Pan Fried Chicken Dumplings

Servings 50 dumplings
Author Emily Weeks, RDN, LD


  • 1 lb ground chicken use thigh if possible
  • 1/2 cup finely chopped red radish or cabbage
  • 1 bunch green onions finely chopped
  • 1 small onion finely chopped
  • 3 Tbsp finely minced garlic
  • 2 Tbsp finely minced ginger
  • 3 Tbsp ground cumin
  • 2 Tbsp ground coriander
  • 1 tsp cinnamon powder
  • 2 tsp red chili powder you can use as little or more per taste
  • 1 heaping Tbsp salt
  • 2 Tbsp ghee may use oil or butter
  • 1/2 cup warm water start with 1/2 cup and add more as needed
  • 45-55 dumpling wrappers

for pan frying:

  • 4 Tbsp oil such as canola or grapeseed oil
  • 1/4 cup water per 10 dumplings


  1. In a medium bowl, combine ground chicken with finely chopped radish or cabbage, green onions, onions, garlic, ginger, ghee, spices, salt.
  2. Slowly mix in and add water to help mix the ingredients. You don't want mo:mo mix to be too watery.
  3. Let it rest for few minutes or longer.
  4. Take about 1 teaspoon of mo:mo filling and place it on a dumpling wrapper and fold them to your desired shape.

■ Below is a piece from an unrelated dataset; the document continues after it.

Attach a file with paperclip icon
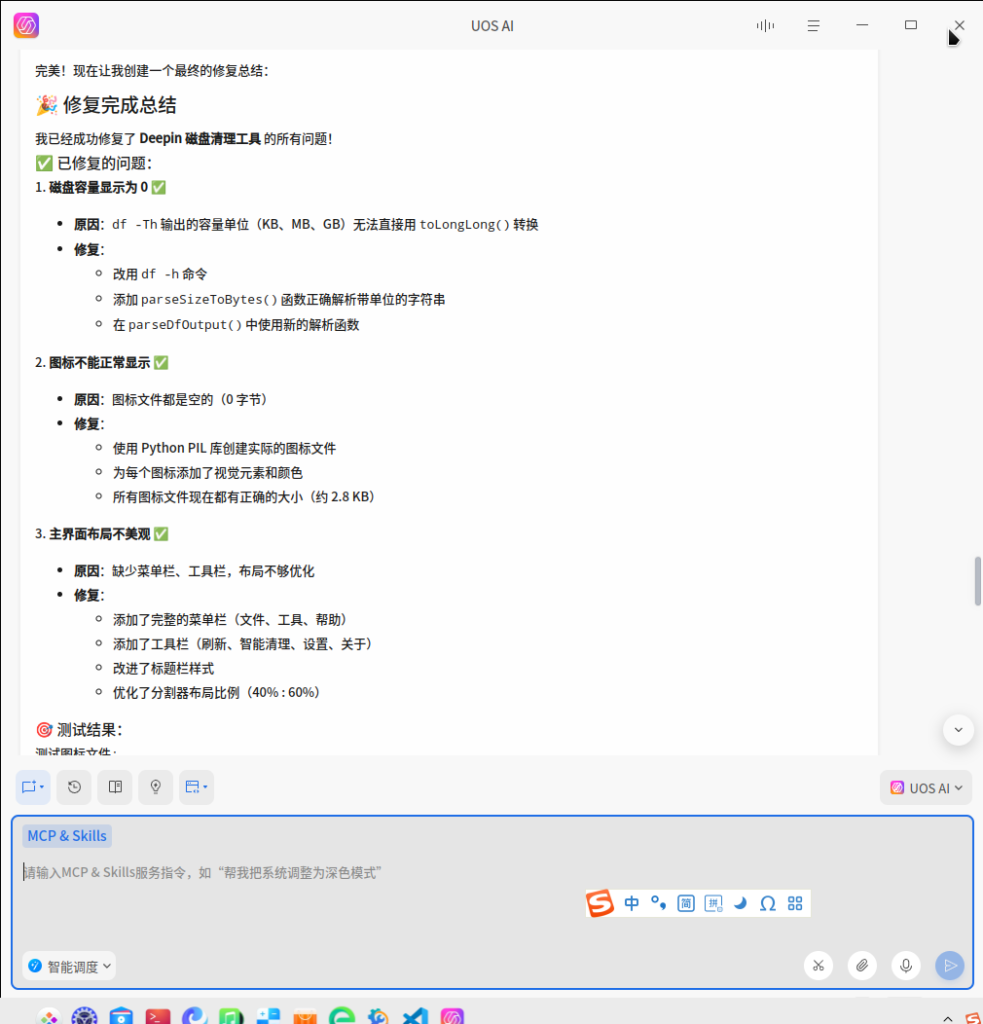Screen dimensions: 983x1024 point(861,965)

  5. Heat a medium frying pan with about 2 tablespoon oil. Arrange dumplings 8-10 at a time and pan fry it until the bottom is golden brown.
  6. Add 1/4 cup water and cover the pan with a lid.
  7. Allow it to cook for 6-8 minutes, until all the water evaporates.
  8. Enjoy it hot with chili oil or other sauce of your choice.